:: Material to process

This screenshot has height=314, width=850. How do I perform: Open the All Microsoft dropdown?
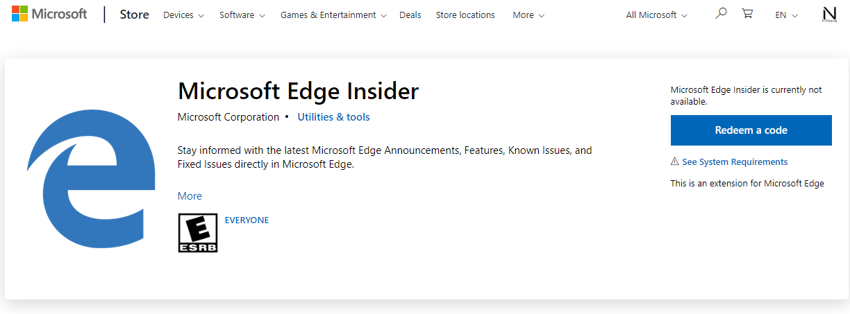(x=656, y=15)
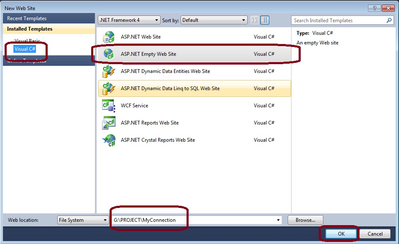Open the .NET Framework 4 dropdown
399x244 pixels.
click(x=129, y=20)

::::

◆ Task brief
Please reproduce the listing with "All Microsoft" replaced by "All Products" and nothing else changed. Leave the pictures out.

◆ Solution to the problem
This screenshot has height=314, width=850. How do I perform: Open the All Products dropdown?
(x=656, y=15)
Open the .NET Framework 4 dropdown
399x244 pixels.
click(x=129, y=20)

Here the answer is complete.